The power needed to create controlled fusion is incredible, so scientists have developed an incredible laser array capable of igniting a miniature star on Earth. The fusion laser system is so powerful that its 411 trillion watts of peak power has an output greater than 1,000 times the power consumption of the entire U.S. at any point in time.
Laser implosion fusion reactors are considered to be the most viable design for the achievement of the continuous fusion needed to power the reactors of the future.
Tokamak, an idea that’s come and gone?
A competing fusion design, the tokamak (A Russian acronym meaning “toroidal magnetic fusion chamber”), is a doughnut-shaped vessel that contains superheated nuclear plasma contained within a powerful magnetic field.
Although tokamaks have achieved brief fusion reactions, containing the plasma and field has proved to be more difficult than igniting the thermonuclear fusion process itself.
After more than 40 years of trial and error—and billions of research dollars spent—many physicists and nuclear engineers are turning towards laser implosion as a more attainable and reliable technology. The laser implosion method of achieving fusion was first developed back in the 1970s.
Creating a star
During March 2012, the National Ignition Facility (NIF) operated by Lawrence Livermore National Security for the Department of Energy’s National Nuclear Security Administration, located in Livermore, California simultaneously fired 192 ultraviolet laser beams in a shaped-pulse of raw energy at the target chamber.
It’s an energy level that can ignite fusion.
“This event marks a key milestone in the National Ignition Campaign’s drive toward fusion ignition,” said NIF Director Edward Moses in a press release. “While there have been many demonstrations of similar equivalent energy performance on individual beams or quads during the completion of the NIF project, this is the first time the full complement of 192 beams has operated at this energy. This is very exciting, like breaking the sound barrier.”
The current push towards clean energy source will experience a quantum leap once viable fusion reaction is achieved. The NIF says it will attempt fusion ignition by 2014.
Nuclear fusion was first achieved in the 1950s with the detonation of the world’s first hydrogen bomb. But that release of energy is uncontrolled and all the power is uncontained. A controlled fusion reaction, however, will create the power of hydrogen bombs in a laboratory setting and direct that power towards purposes other than mass destruction.
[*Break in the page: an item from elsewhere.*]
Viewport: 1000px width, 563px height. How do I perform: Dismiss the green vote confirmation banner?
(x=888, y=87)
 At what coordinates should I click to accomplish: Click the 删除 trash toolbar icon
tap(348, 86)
Directing the massive energy output at one tiny spot in a specially built chamber, the lasers pump out enough energy in 23 billionths of a second to briefly power the entire U.S. a thousandfold.
All that energy will be used to fuse pellets of tritium and deuterium, an atomic isotope of hydrogen. The laser array, shaped to compress in a carefully balanced sphere, will compress the pellets to several hundredths of their size causing the atoms to fuse.
“Our facility’s ability to demonstrate this level of precision performance as part of routine operations is a testament to the efforts of multiple teams supporting laser operations, target chamber operations, transport and handling and optics refurbishment,” Moses said.
Moon mining and fusion power
In future decades, nuclear engineers see the fuel source of laser fusion reactors switching from tritium and deuterium to the Helium-3 (He-3). That element, while rare on Earth, is abundant on the Moon and a future prize that Russia and China have set their eyes upon. He-3, also known as tralphium, has rich deposits on the Moon and future mining operations on the lunar surface may create a trillion dollar industry.
The dream of of low-cost, limitless energy has been the dream of nuclear engineers for sixty years.
Now it’s almost within their grasp.